Secondly, the target plasma calcium concentration was higher in comparison to the original protocol. In order to achieve this goal, calcium concentration in calcium replacement solution was stepwise increased after initial experience, from 4.6 mmol/L to a final 18.4 mmol/L. Higher range of target calcium concentration could potentially slightly increase the risk of filter clotting, because with a higher plasma ionized calcium concentration and equal dose of citrate, ionized calcium concentration in the filter could also be slightly increased in comparison to the observations of the authors of the original protocol. A target plasma ionized calcium concentration was increased in order to minimize the risk of hypocalcemia, which could contribute to exacerbating post cardiotomy heart failure and cause calcium resorption from bones during prolonged treatment of patients immobilized by their critical condition.

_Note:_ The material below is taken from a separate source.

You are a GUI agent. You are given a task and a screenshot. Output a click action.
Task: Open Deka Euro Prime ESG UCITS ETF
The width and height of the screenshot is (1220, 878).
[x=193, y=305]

Hight cut-off (55 kDa) filters used in the study patients might theoretically promote convective cytokine removal, but its efficacy was not specifically studied in post cardiac surgery patients with AKI. This effect may be beneficial in the early postoperative hours after cardiopulmonary bypass cardiac surgery where high concentrations of cytokines and chemokines can play a significant role in contributing to increased postoperative morbidity and mortality and using the present protocol may be a way, in future, of evaluating its potential benefit [25, 26]. To add further impetus in performing this type of study, there is some experimental rationale to preference RCA when initiating CRRT for postoperative cardiac patients. RCA is related to less complement and neutrophil activation in comparison to heparin, which may be an important factor in cardiac surgery patients, in whom complement and neutrophil activation by cardiopulmonary bypass, contributes to postoperative complications [27]. Citrate has been shown to exert cardio- and reno-protective effects in AKI triggered by ischemia-reperfusion in rats but this is yet to be shown in the clinical setting [28]. An improvement of survival in critically ill surgical patients treated with RCA in comparison to LMWH was observed by Oudemans-Van Straaten but it was not confirmed by subsequent studies [4, 29].
Conclusions
In summary, postdilution CVVH RCA for postoperative cardiovascular surgery patients results in excellent filter life span when compared to data from other groups of similar patients. The addition of treatment dose LMWH/fondaparinux required for post cardiac surgery antithrombotic prophylaxis significantly increases filter life span, but may carry a risk of increased incidence of bleeding episodes. Further studies are needed to determine whether routine additional anticoagulation is beneficial and whether a CVVH postdilution RCA protocol, that affords long filter life spans, can add additional mortality and morbidity benefit to postoperative cardiac surgical patients with renal failure over other modes of CRRT.
Acknowledgments
The authors would like to express their thanks to physicians and nurses in the Department of Cardiac and Vascular Surgery for their support in this study.